The series hones in on the message that movies can change the attitude of the country for the better. “Hollywood” argues that if we change the way we make movies, we can change the world. When “Meg” receives its wide release in theaters across America, the film miraculously becomes universally beloved, which seems way too outlandish, even for this version of a progressive Hollywood. Representation in the film industry has come a long way, but animosity across socio political lines still runs rampant, as it did decades ago. Yet, “Meg” manages to do what no other movie has ever done and solves racism overnight. It wins several Oscars, most notably a Best Actress award for Camille Washington, who becomes the first black woman to receive the honor.
This is emblematic of another issue with “Hollywood” — a hypocritically poor characterization of its main players. Camille remains underdeveloped throughout the series even though she plays the lead role in “Meg.” We never learn where she comes from, what her motivations are or how much she is willing to go through to achieve her dreams of making it in Hollywood. The show merely treats her as a symbol of rebellion rather than a human character that an audience can root for.
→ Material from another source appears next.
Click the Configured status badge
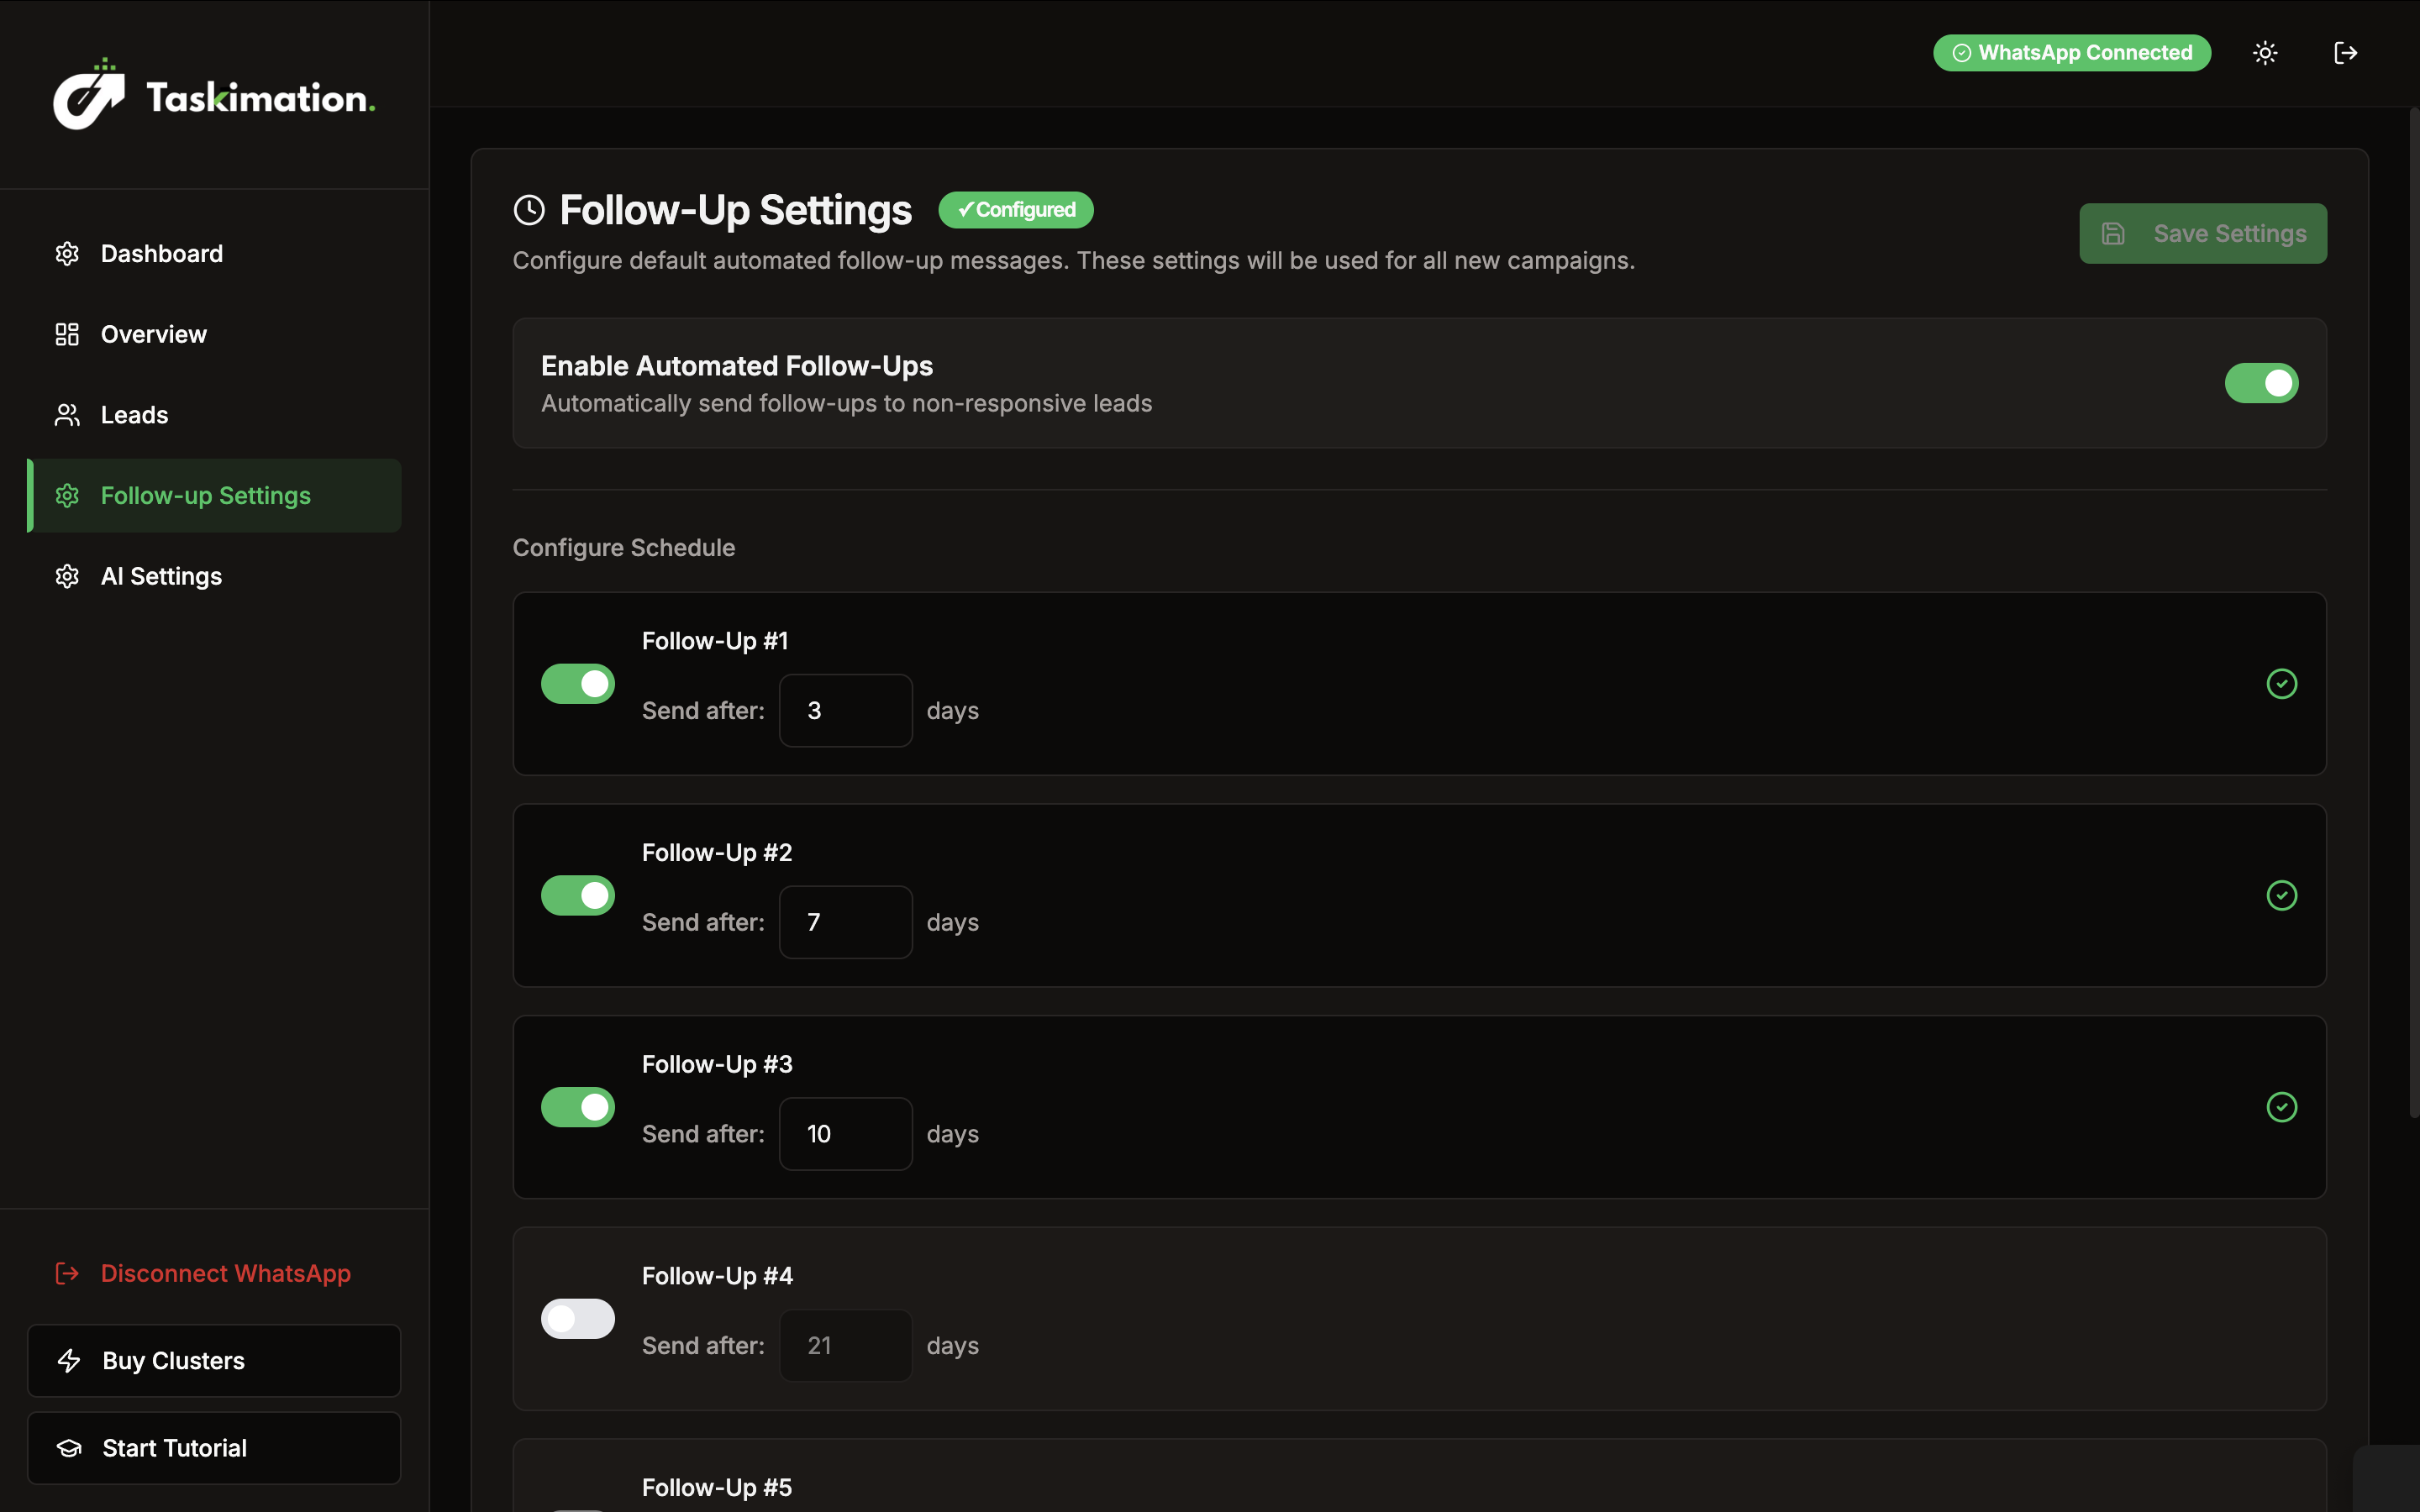2420x1512 pixels. [x=1015, y=210]
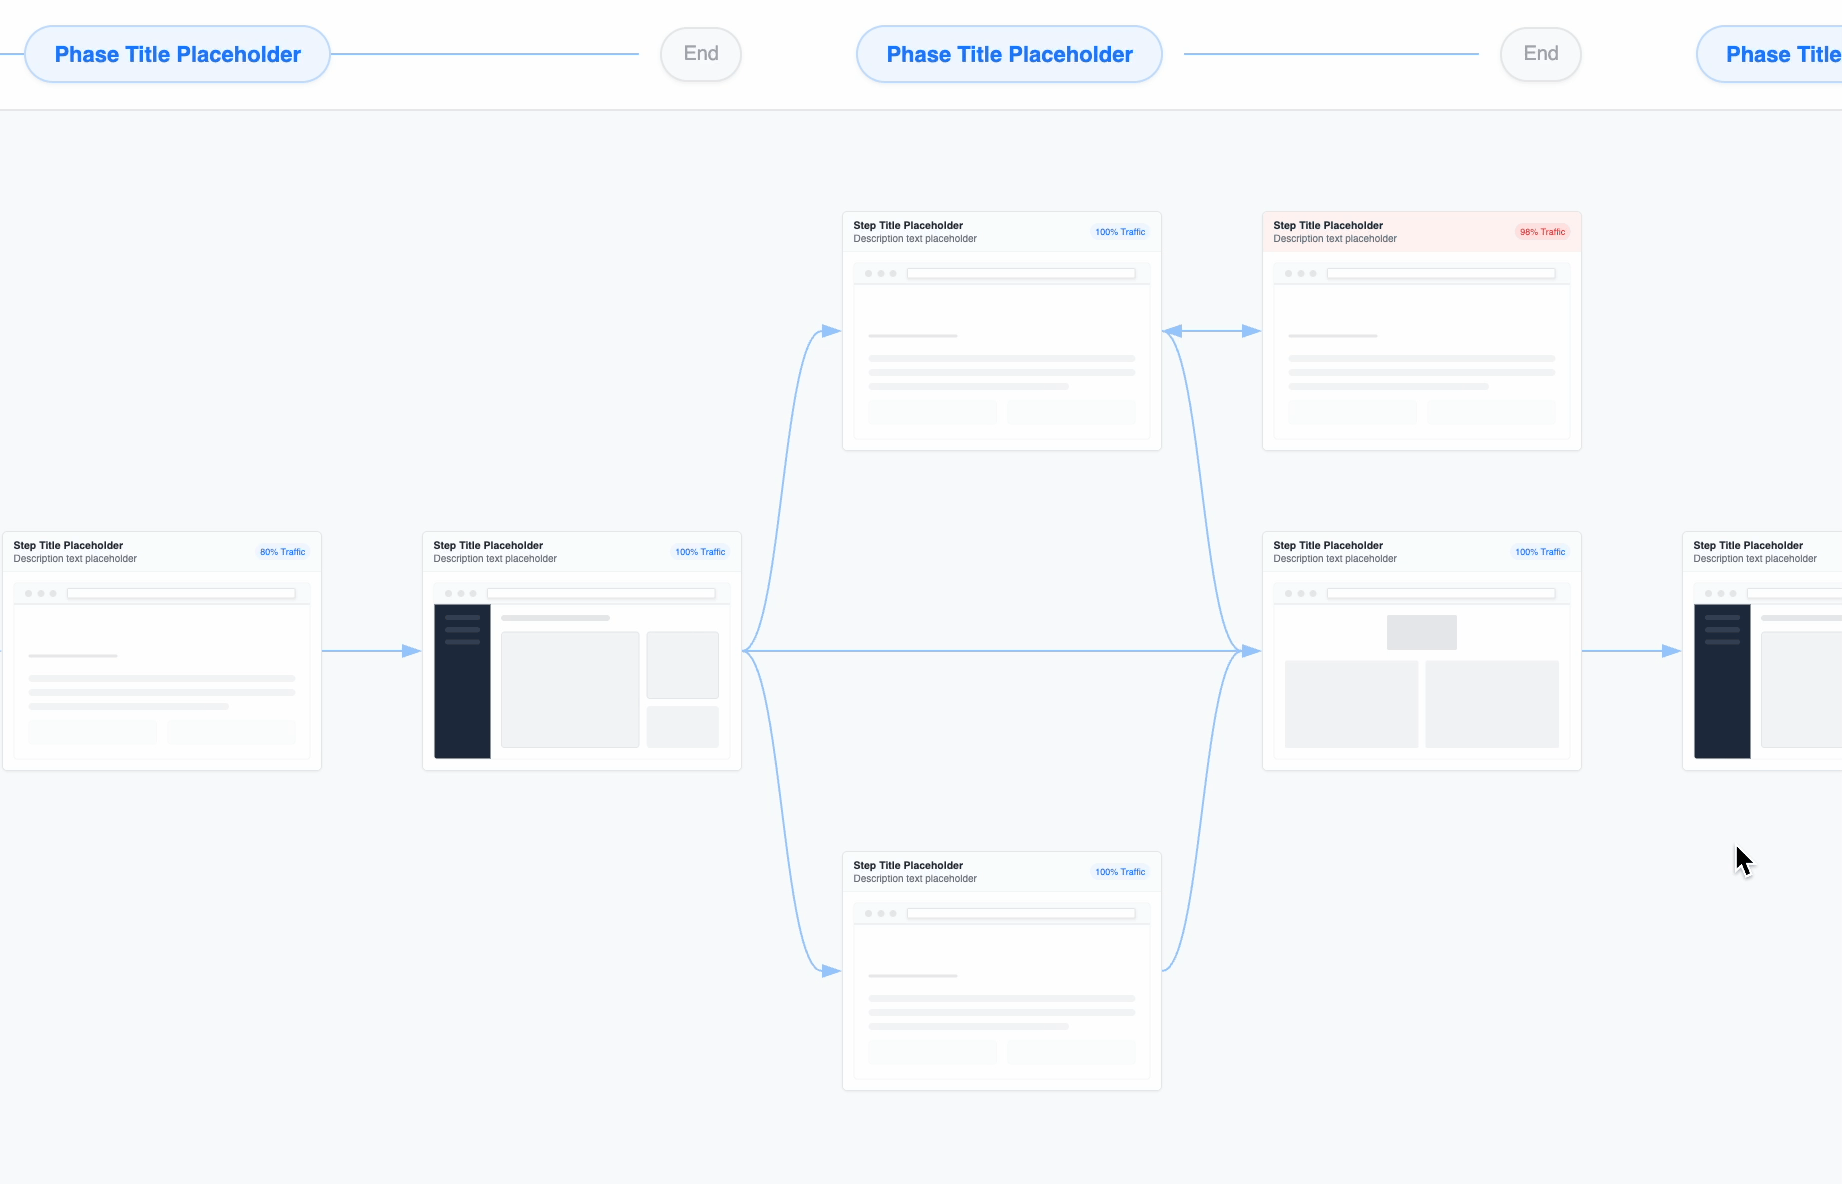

In many ways, “Hollywood” attempts to comment on the injustices of discrimination, but its creative liberties are too unrealistic to draw us into its world. The show tries to make a statement with its existence rather than its storytelling. After we are intrigued by the acting performances and dazzled by the grandiose set production, what remains is merely a tribute to a false Hollywood created by the people who already sit at the top.